▶ Pekerjaan yang Diminta:
Terjemahkan ke dalam bahasa Inggris kalimat berikut dari tulisan tentang pendakian Gunung Prau: "Kami sampai ke Puncak sekitar jam 6 sore dimana hari sudah gelap dan suhu udara semakin rendah."

:: Petikan Dokumen

Selasa, 10 Juni 2014

Suka Duka Puncak Gunung Prau


Yeahhh, puncak ke 4 berhasil kutaklukkan!
Yaelah, baru puncak ke-4 toh? Perasaan selama ini aku sudah sering mendaki deh... tapi yang baru nyampe puncak cuma 4. Pertama puncak Ungaran, kedua puncak Ceremai, ketiga puncak Merapi, dan yang terakhir kemarin puncak Prau. Kalo Sikunir termasuk gunung mungkin ini udah jadi puncak ke 5. Tapi sayang Sikunir cuma nama bukit... -_-
Naik truk, seperti sapi potong :D
Jadi ceritanya Sabtu kemarin aku berangkat dari Semarang bersama anak-anak jurusan statistik menuju Wonosobo. Tujuan kami adalah mendaki gunung Prau. Gunung yang berketinggian 2565 MDPL ini dapat kami taklukkan hanya dalam 2-3 jam saja, bro. Bayangkan, Ungaran yang tingginya 2050 MDPL saja memerlukan waktu 4-5 jam untuk sampai ke Puncak Botak. Jadi mendaki Prau tergolong cepat bukan? Ini dikarenakan Prau terletak di Kawasan Dieng yang memang merupakan dataran tinggi dengan ketinggian 2000 meter di atas permukaan laut. Jadi dalam 2 jam itu kita sudah dapat menikmati keindahan alam di puncak, bukit Teletubbies dan panorama menakjubkan seluruh kawasan Dieng.
Sembari istirahat, narsis dulu 
Senja mulai menguning, dan kami belum sampai puncak
Kami sampai ke Puncak sekitar jam 6 sore dimana hari sudah gelap dan suhu udara semakin rendah. Aku yang hanya mengenakan satu kaos tipis dan satu jaket yang bukan anti dingin rasanya tidak tahan berlama-lama di luar tenda. Begitu tenda siap, aku segera masuk dan merogoh sleeping bag dari dalam tas. Aku hanya keluar sebentar untuk masak mie bersama anak-anak, selebihnya aku masuk tenda lagi karena tidak tahan dingin. Sumpah itu dingin banget, rasanya lebih dingin daripada Pasar Bubrah di Merapi. Walau sudah menggunakan sleeping bag pun, aku masih menggelutuk kedinginan sampai pagi. Entahlah apa jadinya aku kalau tidak membawa sleeping bag, hanya bermodalkan kaos dan sebuah jaket tipis. Aku juga merasa tertolong dengan tenda kami yang penuh sesak. Bayangkan tenda buat 5-6 orang diisi oleh kami ber-8 orang. Kesempitan itu membuat suhu udara dalam tenda sedikit lebih tinggi. Hehe.

::::
:: Petikan Data

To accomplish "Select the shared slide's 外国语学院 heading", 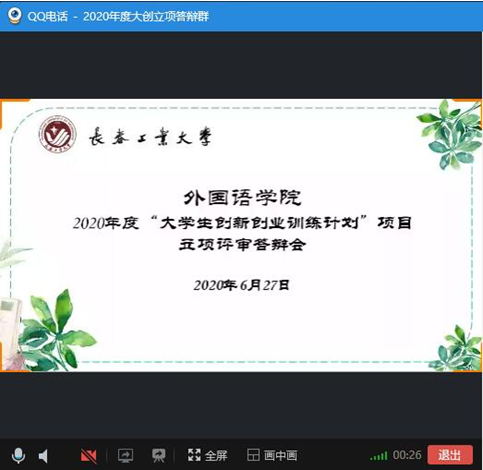I will (x=242, y=198).
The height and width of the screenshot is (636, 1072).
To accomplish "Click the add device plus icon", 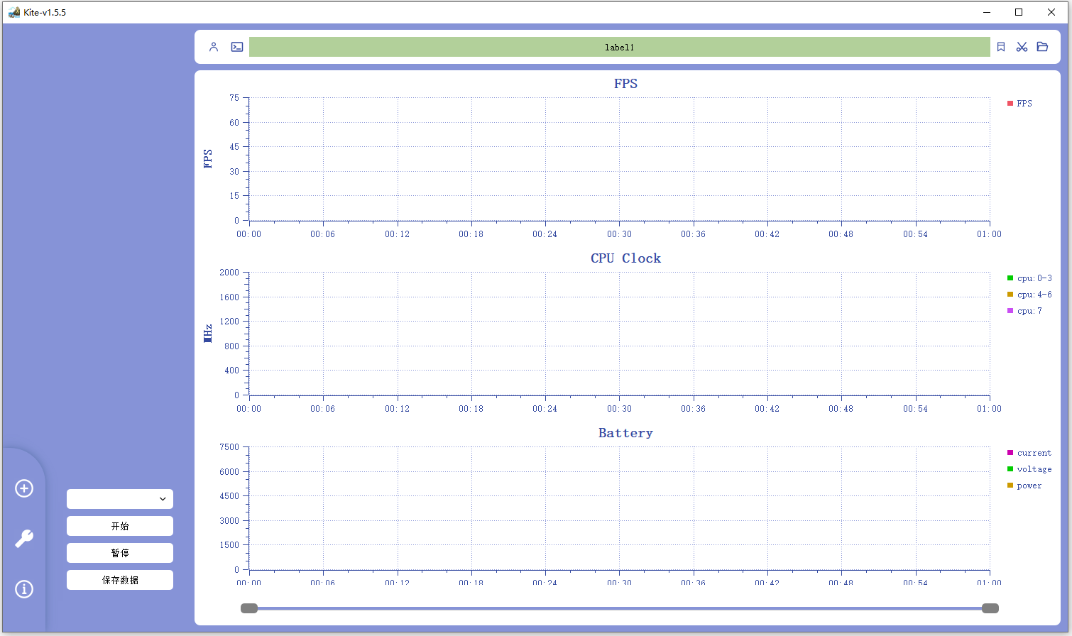I will pyautogui.click(x=23, y=488).
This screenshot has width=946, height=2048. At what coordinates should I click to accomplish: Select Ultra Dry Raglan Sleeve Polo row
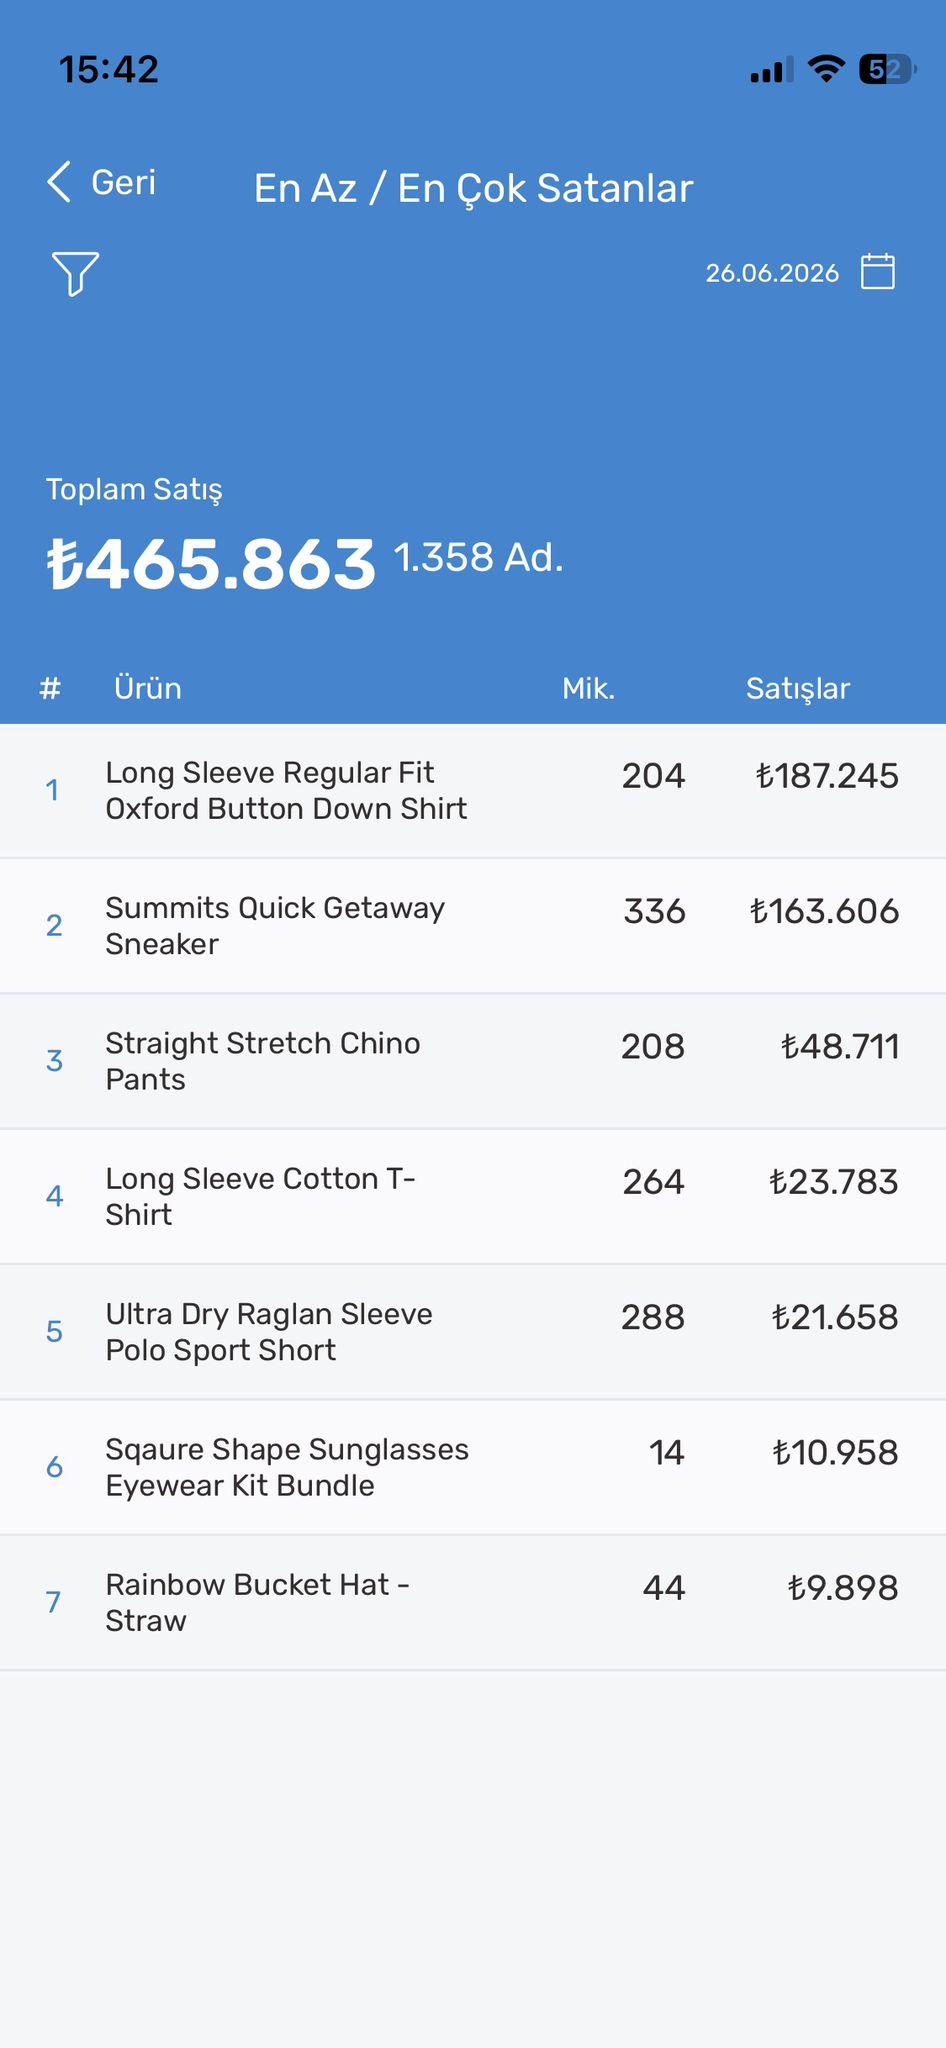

::::

▶ Hasilnya:
We reached the summit at around 6 p.m., when it was already dark and the air temperature was dropping.